** Opening MATERIAL FOR THIS TASK block **

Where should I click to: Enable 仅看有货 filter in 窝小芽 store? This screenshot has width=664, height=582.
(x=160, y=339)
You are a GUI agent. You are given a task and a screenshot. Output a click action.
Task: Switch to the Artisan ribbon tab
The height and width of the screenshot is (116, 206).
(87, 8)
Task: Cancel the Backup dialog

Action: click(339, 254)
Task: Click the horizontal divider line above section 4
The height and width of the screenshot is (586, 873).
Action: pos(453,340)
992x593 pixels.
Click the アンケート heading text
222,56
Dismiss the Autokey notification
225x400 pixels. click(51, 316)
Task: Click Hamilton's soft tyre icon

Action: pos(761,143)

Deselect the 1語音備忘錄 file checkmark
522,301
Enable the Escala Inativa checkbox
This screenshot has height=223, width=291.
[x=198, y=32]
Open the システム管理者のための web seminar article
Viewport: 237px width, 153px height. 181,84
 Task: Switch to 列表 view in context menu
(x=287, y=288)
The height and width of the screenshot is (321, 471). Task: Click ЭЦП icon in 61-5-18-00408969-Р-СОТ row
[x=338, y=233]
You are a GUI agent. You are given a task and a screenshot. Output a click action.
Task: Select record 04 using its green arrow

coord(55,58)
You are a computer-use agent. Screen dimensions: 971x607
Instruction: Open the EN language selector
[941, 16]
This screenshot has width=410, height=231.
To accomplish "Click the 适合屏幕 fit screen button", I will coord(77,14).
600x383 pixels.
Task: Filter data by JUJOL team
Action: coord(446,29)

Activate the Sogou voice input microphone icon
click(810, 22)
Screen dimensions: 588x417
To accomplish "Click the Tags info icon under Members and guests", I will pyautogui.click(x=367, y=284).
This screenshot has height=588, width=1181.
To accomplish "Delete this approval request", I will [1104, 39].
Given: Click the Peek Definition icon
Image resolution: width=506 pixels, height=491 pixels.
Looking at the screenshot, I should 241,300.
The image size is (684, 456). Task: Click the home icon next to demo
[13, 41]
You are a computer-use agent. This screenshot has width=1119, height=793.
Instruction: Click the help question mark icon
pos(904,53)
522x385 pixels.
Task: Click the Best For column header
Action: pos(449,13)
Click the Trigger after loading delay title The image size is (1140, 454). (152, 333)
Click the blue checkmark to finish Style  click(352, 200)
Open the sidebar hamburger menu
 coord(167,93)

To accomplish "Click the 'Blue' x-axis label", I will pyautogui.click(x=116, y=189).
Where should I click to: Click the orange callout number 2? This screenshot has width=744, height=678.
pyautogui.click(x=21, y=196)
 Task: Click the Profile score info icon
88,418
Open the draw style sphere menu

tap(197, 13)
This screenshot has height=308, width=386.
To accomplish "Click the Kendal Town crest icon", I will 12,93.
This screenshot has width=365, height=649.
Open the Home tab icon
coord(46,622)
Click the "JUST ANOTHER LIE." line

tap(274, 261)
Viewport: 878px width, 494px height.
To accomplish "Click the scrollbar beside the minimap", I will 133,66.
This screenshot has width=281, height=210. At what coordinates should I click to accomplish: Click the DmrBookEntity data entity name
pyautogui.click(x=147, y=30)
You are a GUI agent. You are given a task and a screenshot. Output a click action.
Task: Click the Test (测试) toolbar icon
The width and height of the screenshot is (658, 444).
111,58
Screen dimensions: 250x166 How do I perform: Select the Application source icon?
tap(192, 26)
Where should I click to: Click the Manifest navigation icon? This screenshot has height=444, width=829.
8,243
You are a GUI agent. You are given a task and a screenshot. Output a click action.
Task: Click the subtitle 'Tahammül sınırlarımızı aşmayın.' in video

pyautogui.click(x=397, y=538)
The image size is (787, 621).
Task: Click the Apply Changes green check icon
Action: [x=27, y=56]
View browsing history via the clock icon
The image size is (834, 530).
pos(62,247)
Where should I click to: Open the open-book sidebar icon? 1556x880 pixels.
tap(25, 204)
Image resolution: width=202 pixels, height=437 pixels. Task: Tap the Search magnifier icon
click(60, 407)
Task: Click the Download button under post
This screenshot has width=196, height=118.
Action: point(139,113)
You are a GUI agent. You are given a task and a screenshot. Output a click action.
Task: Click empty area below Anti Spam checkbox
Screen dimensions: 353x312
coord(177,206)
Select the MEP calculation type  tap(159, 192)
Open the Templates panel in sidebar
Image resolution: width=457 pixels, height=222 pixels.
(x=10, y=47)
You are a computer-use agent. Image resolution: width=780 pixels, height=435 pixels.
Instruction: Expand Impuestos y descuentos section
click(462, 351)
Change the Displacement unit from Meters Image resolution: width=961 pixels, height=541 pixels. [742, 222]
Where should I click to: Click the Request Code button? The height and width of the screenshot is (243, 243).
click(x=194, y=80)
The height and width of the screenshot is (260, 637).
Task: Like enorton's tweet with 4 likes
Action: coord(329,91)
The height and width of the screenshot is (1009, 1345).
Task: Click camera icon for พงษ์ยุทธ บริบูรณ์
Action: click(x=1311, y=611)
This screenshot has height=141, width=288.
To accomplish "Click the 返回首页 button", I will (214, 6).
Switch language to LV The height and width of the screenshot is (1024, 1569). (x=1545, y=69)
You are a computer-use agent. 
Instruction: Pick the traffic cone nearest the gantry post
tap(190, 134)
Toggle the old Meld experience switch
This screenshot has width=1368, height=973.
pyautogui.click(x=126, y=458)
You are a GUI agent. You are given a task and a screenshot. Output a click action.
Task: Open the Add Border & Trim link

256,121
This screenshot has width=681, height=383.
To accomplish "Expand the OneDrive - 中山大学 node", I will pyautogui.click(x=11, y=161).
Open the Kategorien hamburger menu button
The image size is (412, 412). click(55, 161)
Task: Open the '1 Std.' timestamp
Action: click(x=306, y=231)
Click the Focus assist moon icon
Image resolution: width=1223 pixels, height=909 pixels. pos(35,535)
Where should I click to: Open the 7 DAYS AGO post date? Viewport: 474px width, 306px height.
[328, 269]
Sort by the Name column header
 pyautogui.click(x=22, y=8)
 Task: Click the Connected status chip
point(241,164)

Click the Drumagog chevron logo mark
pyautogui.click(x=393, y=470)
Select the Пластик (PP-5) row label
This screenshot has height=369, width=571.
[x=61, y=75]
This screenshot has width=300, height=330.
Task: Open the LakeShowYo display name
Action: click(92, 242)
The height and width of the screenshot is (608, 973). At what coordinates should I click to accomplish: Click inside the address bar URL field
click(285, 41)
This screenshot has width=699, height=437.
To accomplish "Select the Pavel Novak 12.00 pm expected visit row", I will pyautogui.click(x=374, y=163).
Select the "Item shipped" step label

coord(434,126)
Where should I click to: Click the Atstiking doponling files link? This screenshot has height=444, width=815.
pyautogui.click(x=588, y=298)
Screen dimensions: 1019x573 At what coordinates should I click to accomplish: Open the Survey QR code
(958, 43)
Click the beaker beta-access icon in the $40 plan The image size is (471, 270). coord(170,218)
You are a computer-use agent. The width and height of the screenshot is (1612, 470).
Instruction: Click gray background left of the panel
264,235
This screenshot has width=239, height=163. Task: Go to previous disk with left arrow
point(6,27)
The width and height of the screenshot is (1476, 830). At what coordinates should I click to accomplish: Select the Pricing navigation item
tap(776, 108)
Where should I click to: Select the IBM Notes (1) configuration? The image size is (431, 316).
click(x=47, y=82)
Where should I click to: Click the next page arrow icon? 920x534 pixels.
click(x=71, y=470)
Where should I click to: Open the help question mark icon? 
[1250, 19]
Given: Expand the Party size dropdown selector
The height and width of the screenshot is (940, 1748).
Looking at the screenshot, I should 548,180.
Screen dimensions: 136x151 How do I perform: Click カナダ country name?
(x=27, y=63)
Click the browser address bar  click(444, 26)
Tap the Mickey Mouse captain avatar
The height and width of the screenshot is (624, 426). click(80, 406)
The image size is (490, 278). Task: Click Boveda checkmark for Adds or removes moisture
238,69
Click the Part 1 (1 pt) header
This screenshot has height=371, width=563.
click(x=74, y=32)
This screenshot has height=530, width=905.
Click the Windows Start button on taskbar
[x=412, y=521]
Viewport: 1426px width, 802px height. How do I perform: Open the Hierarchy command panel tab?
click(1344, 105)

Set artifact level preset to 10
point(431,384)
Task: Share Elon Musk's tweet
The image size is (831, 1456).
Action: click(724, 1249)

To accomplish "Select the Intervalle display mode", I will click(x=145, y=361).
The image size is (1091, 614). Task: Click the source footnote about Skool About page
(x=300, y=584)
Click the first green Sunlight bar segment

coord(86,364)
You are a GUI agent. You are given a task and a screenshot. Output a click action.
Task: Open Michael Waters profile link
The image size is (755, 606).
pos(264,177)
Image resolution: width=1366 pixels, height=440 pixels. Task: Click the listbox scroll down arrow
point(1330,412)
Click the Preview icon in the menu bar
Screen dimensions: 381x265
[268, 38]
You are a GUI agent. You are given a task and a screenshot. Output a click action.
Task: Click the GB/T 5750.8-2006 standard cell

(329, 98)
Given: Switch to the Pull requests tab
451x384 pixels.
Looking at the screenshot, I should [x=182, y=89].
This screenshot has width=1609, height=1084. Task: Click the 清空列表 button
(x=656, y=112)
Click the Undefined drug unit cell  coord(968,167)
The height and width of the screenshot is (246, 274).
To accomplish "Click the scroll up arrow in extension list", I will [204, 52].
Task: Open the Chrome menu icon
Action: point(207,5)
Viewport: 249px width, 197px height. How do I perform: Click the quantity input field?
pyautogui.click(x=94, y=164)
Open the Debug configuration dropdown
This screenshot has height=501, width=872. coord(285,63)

** Closing MATERIAL FOR THIS TASK block **

ACTIVITY:
Your answer should consist solely of the lines above from the line with "Click the Drumagog chevron logo mark" to the line with "This screenshot has width=699, height=437.", both included, reproduced exactly.

REPLY:
Click the Drumagog chevron logo mark
pyautogui.click(x=393, y=470)
Select the Пластик (PP-5) row label
This screenshot has height=369, width=571.
[x=61, y=75]
This screenshot has width=300, height=330.
Task: Open the LakeShowYo display name
Action: click(92, 242)
The height and width of the screenshot is (608, 973). At what coordinates should I click to accomplish: Click inside the address bar URL field
click(285, 41)
This screenshot has width=699, height=437.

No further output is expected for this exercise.